Bishop O’Connell pointed to the Old Testament for God’s answer, in the Book of Deuteronomy: “‘Choose life, so that you and your children may live and that you may love the Lord your God, listen to his voice, and hold fast to him.  For the Lord is your life.’”

Recalling the theme “Love Saves Lives” for the previous week’s 45th annual March for Life in Washington, the Bishop entreated his flock to remember that for Christian pro-life supporters, “Jesus is their example; Jesus is their inspiration, Jesus is their conviction, as his is ours today – and HIS love saves lives.”

The Mass was followed immediately by a walk to the State House Annex nearby for the annual Rally for Life, in which many congregants participated.

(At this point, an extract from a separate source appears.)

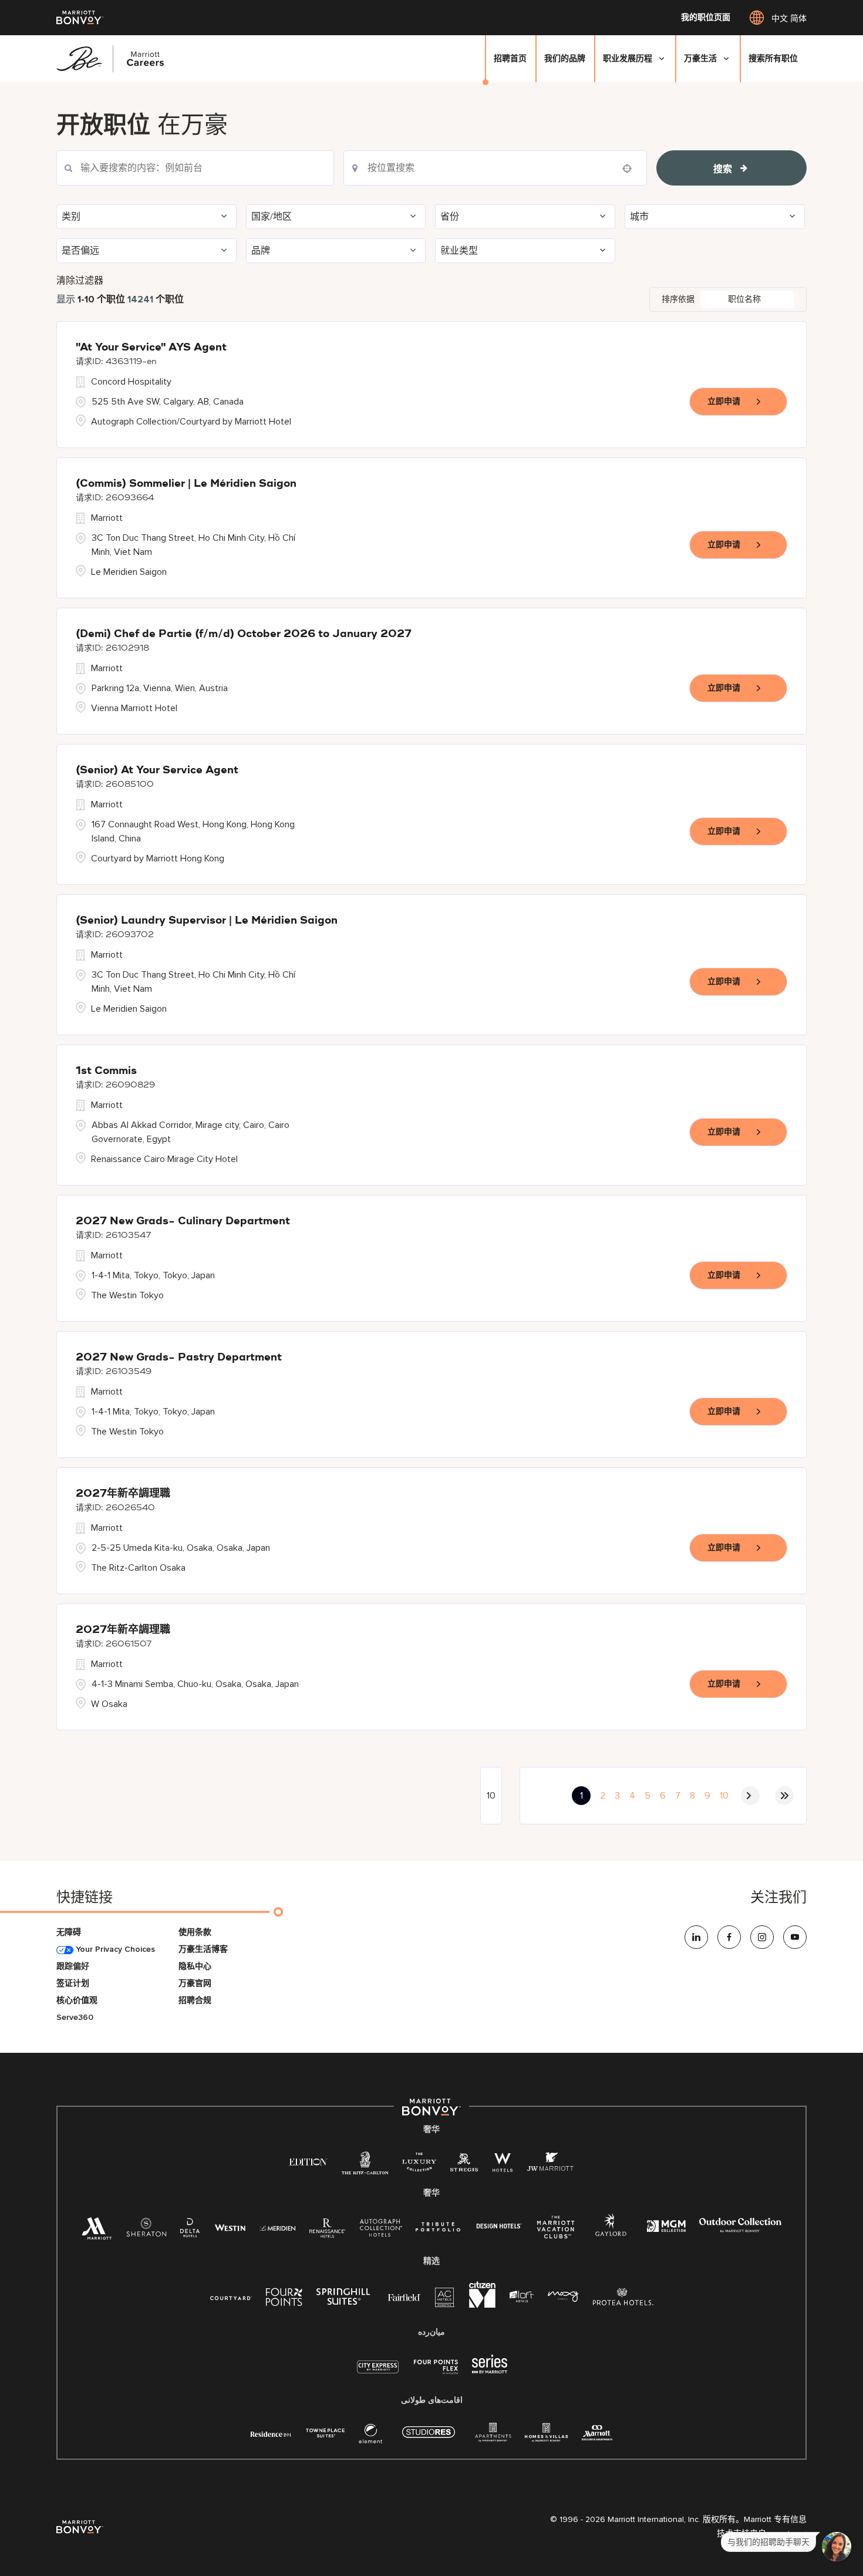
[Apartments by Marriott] (493, 2436)
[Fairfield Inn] (404, 2297)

“We can’t give in to the hate dividing our country,” said John Toman, parishioner of St. John the Baptist, Allentown, and member of Knights of Columbus Council 7333. “We have to fight with love, the way that Jesus would. We need to change hearts, and we’re not going to do that with a vote. We’ll do it one person at a time.”

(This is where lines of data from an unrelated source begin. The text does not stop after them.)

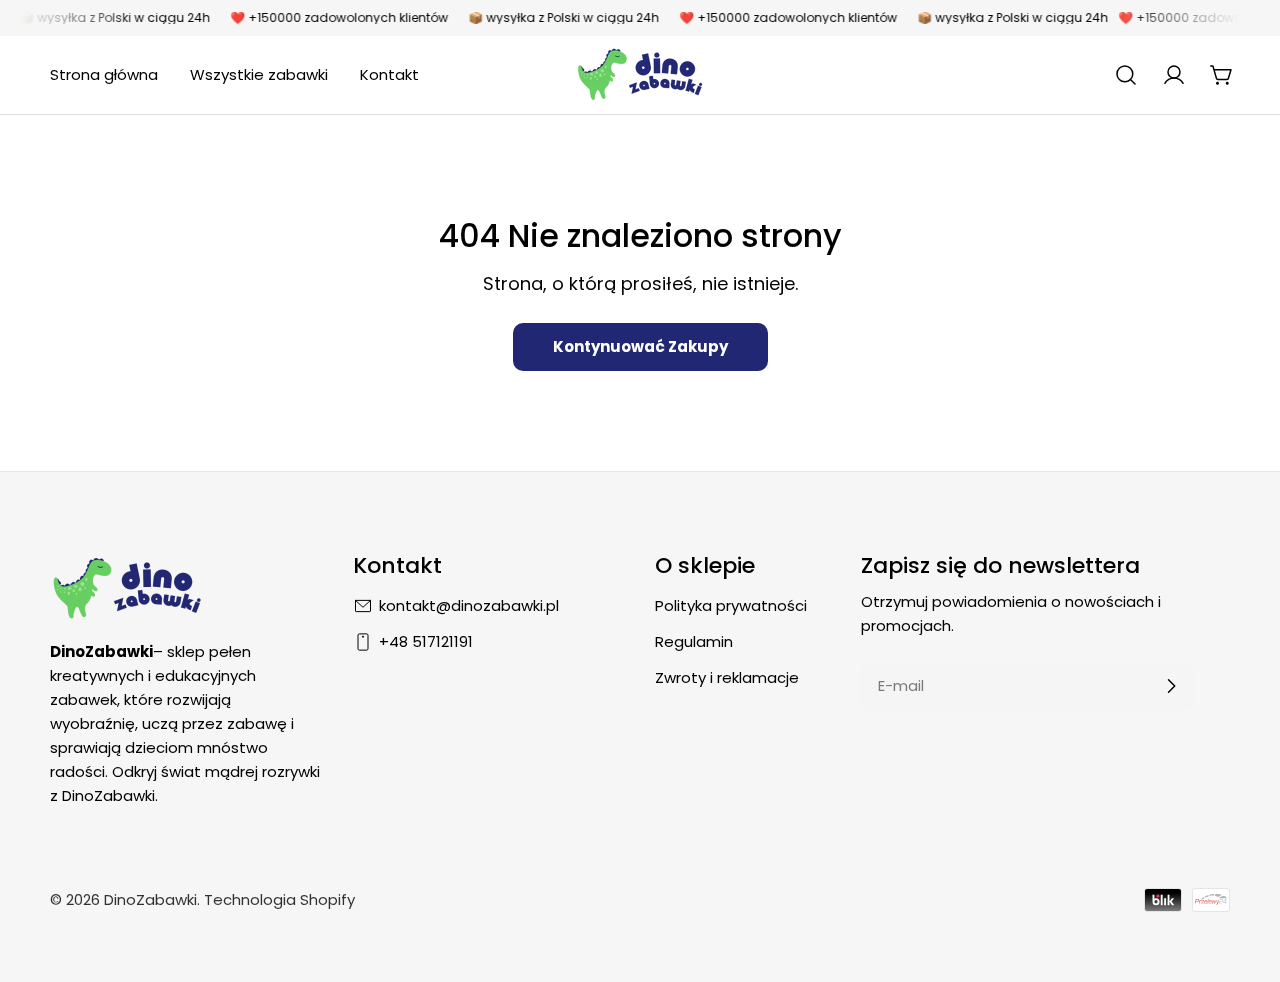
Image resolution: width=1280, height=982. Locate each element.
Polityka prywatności (731, 605)
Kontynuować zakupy (640, 346)
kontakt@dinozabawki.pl (469, 605)
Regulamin (694, 641)
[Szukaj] (1126, 75)
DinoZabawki (150, 899)
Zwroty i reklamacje (727, 677)
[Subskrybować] (1171, 686)
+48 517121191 (426, 641)
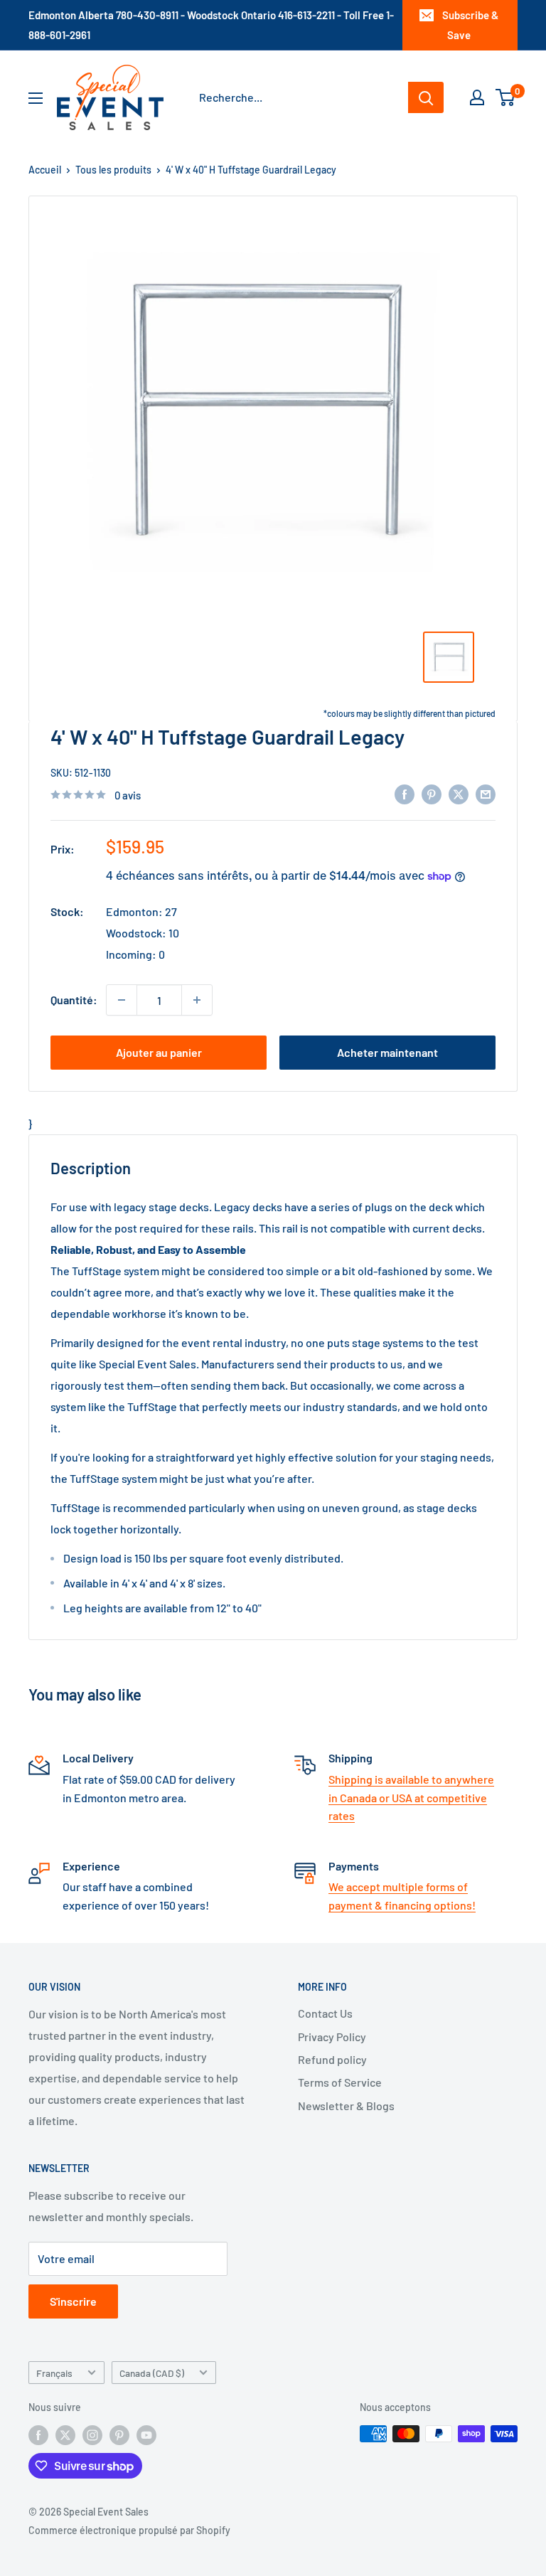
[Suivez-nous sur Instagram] (92, 2435)
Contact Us (325, 2013)
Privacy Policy (332, 2036)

Mary Helik, member of Visitation Parish, Brick, attended the Mass and rally with friend Anne Dempster, member of Assumption Parish, New Egypt.

“I wanted to come to show that life is important from conception to natural death,” Helik said. “It’s an opportunity to show [our beliefs] publicly – and with the present state administration, it’s a battle.”

Dempster said she attempts to come to the Mass each year. “I like to pray as a group at the Cathedral, and be encouraged to be here among others who believe the same,” she explained. “Especially with the new administration ...we want to remind them that we’re still here, we haven’t left the building.”

Father James Grogan, pastor of Nativity Parish, Fair Haven, came with a small contingent of parishioners. “This has been a battle of a lifetime,” he said. “St. Teresa of Avila says ‘Christ has no body now but yours, no hands or feet but yours...’ We are the voice of the children aborted; we are the voice for the voiceless. I had a challenge for my parishioners this weekend – to do something different each day this week that they wouldn’t normally do, to share their faith. This week is practice!”

St. John Vianney High School, Holmdel, and St. Rose High School, Belmar, both sent student groups to the Mass and Rally for Life – evidence that support for the unborn is cross-generational and resonating with youth.

“It’s very important to take a stand and wrong to give up on life,” said SJVHS senior Johnny Buchanan. “All lives matter, unborn or not – they’re a precious gift from God, and it’s not up to us to choose.”

Donovan Reiser, also an SJVHS senior, said attending the day’s events was important because “the next person to cure cancer could have been aborted... all souls killed could have been people that did great things.”

Fellow senior Samantha Trippiedi agreed. “They don’t have voices, so they need us to stand up for them.”

“It’s important to stand up for what’s right versus what’s allowed,” said St. Rose High School junior Frank Bellezza. Classmate Anne Ditullio, freshman, said it was key for her to attend because being present physically made more of an impact. “It’s an important topic people need to know about, and that we strongly support.”

Patrick Smith, SJVHS athletics and Christian service director, said that the majority of the students who came from his school were student athletes and active in the Catholic Athletes for Christ group.

“Our SJV students value human life in all its forms,” Smith attested. “They wanted to defend human life and be a voice for those who have none and can’t defend themselves.”